1. Ренсковый погреб – магазин, торгующий виноградными винами (от искажённого названия рейнского вина).
2. Габорио, Эмиль (1832-1873) — французский писатель, один из основателей детективного жанра. Шкляревский Александр Андреевич (1837-1883) – русский писатель,  основоположник жанра «уголовного романа» в России.
3. Покоем – в виде буквы П, которая в старославянском языке именовалась именно покоем.
4. Императорское училище правоведения, относящееся к ведению Министерства юстиции – одно из наиболее престижных высших учебных заведений дореволюционной России. Располагалось в Петербурге на набережной Фонтанки.

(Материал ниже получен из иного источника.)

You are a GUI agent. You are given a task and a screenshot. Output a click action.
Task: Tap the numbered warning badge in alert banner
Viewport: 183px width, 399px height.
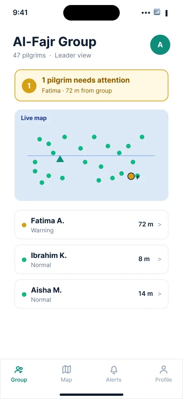pos(29,86)
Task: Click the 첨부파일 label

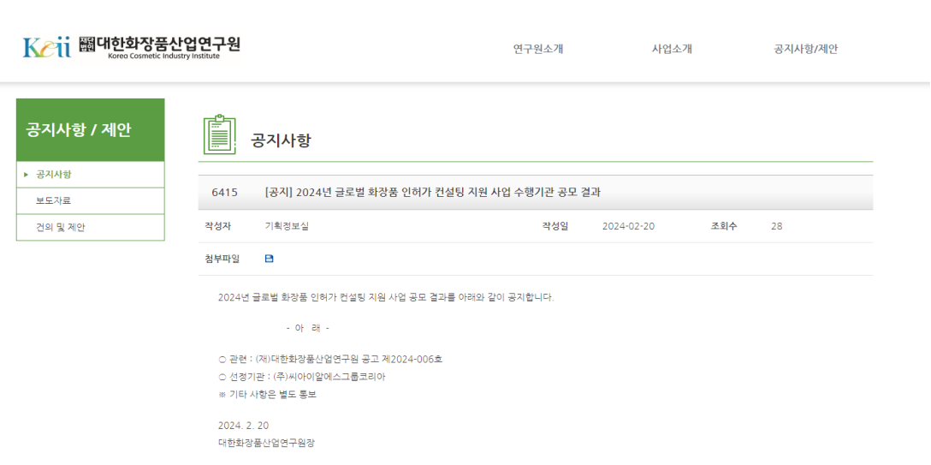Action: 222,259
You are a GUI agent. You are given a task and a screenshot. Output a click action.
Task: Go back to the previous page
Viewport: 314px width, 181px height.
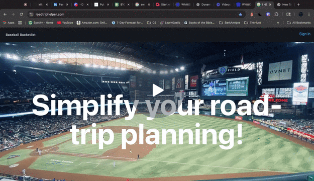pyautogui.click(x=5, y=14)
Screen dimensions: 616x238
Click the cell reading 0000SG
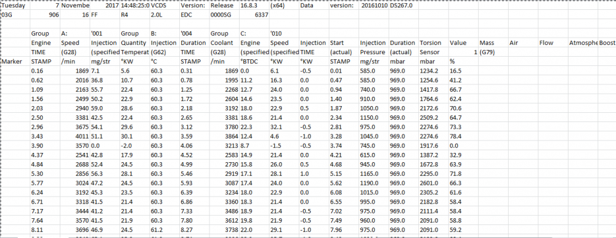(224, 15)
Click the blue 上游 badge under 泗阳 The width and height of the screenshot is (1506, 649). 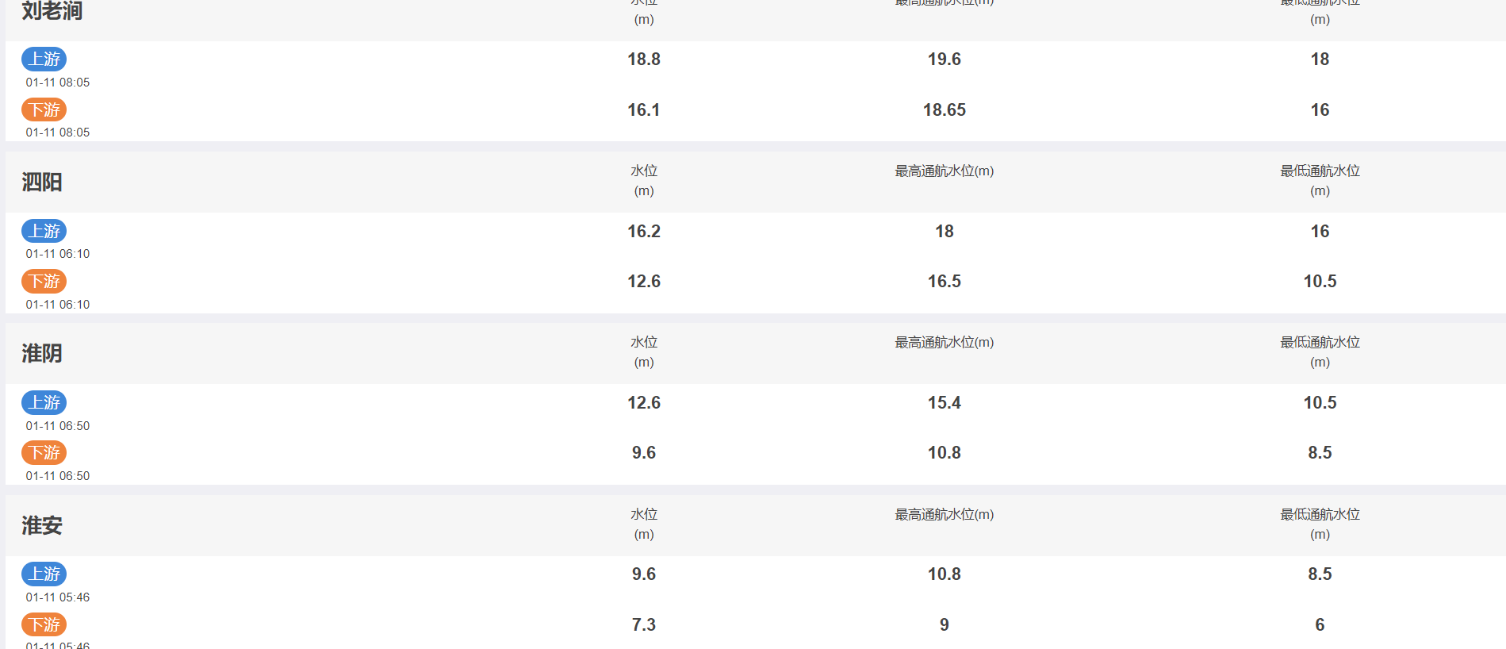(44, 231)
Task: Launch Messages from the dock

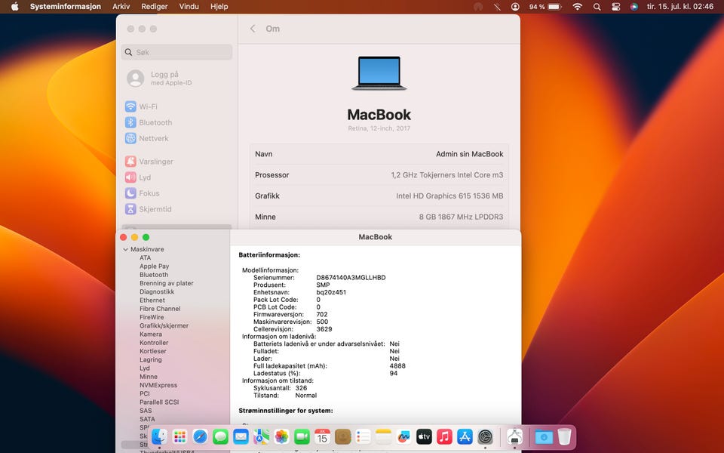Action: click(x=220, y=436)
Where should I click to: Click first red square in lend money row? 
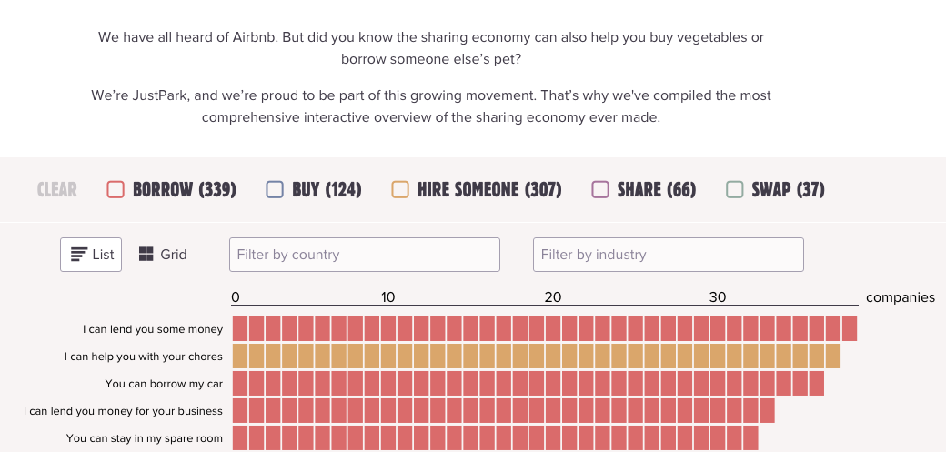[x=240, y=328]
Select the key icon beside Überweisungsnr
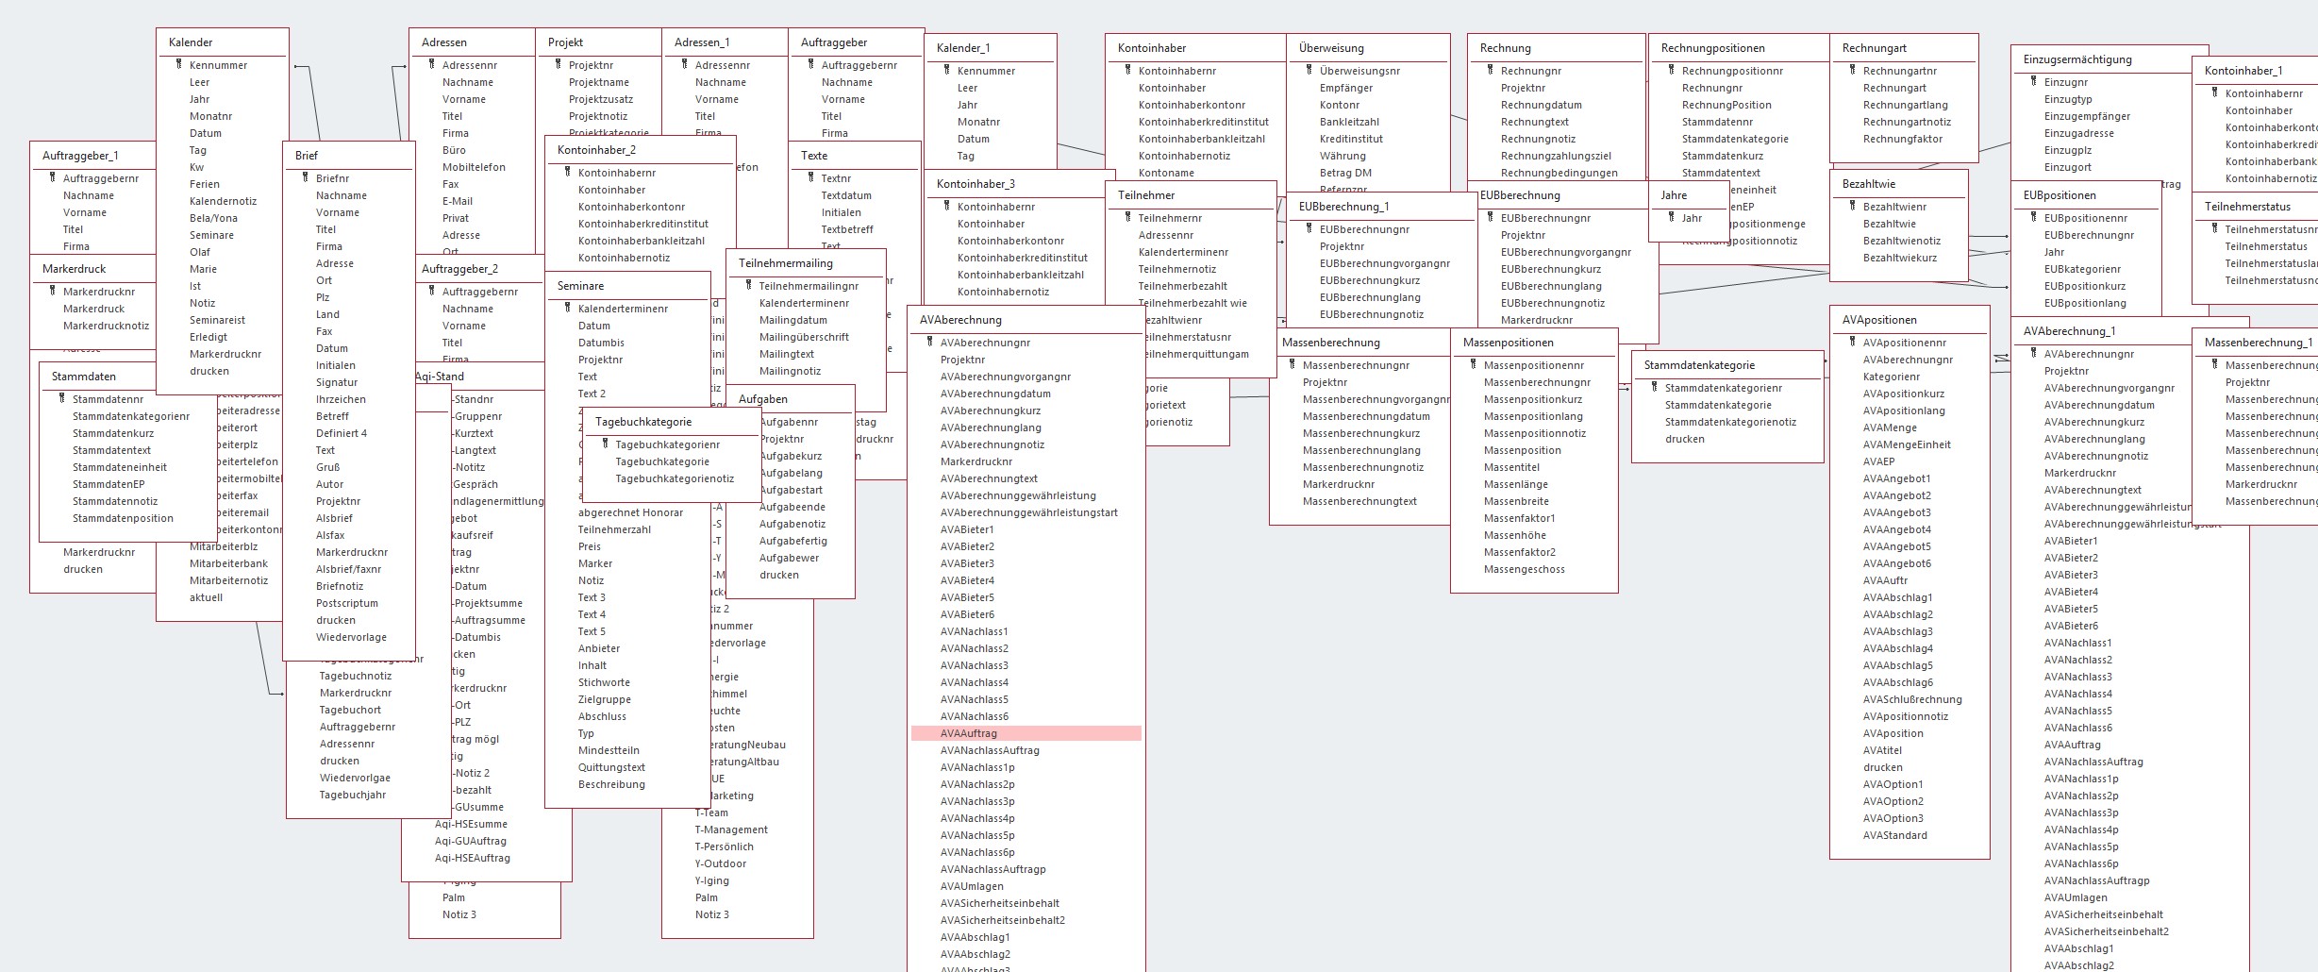The height and width of the screenshot is (972, 2318). point(1309,71)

5. Quis? cur? quomodo? – кто? зачем? каким образом? 
6. В городе Добруше Гомельского уезда Могилевской губернии имелась известная бумажная фабрика.
7. Жане, Пьер Мария Феликс (1859-1947) – французский психолог, психиатр, невропатолог. Рише Шарль Робер (1850-1935) – французский физиолог, пионер в таких областях исследований, как нейрохимия и терморегуляция; в 1913 году стал лауреатом Нобелевской премии по физиологии и медицине.
8. Французское сыскное агентство, учреждённое Марселем Биттар-Моненом, обслуживало Парижское бюро Заграничной агентуры – специальное подразделение Департамента полиции Министерства внутренних дел Российской империи, наблюдавшее за российскими эмигрантами.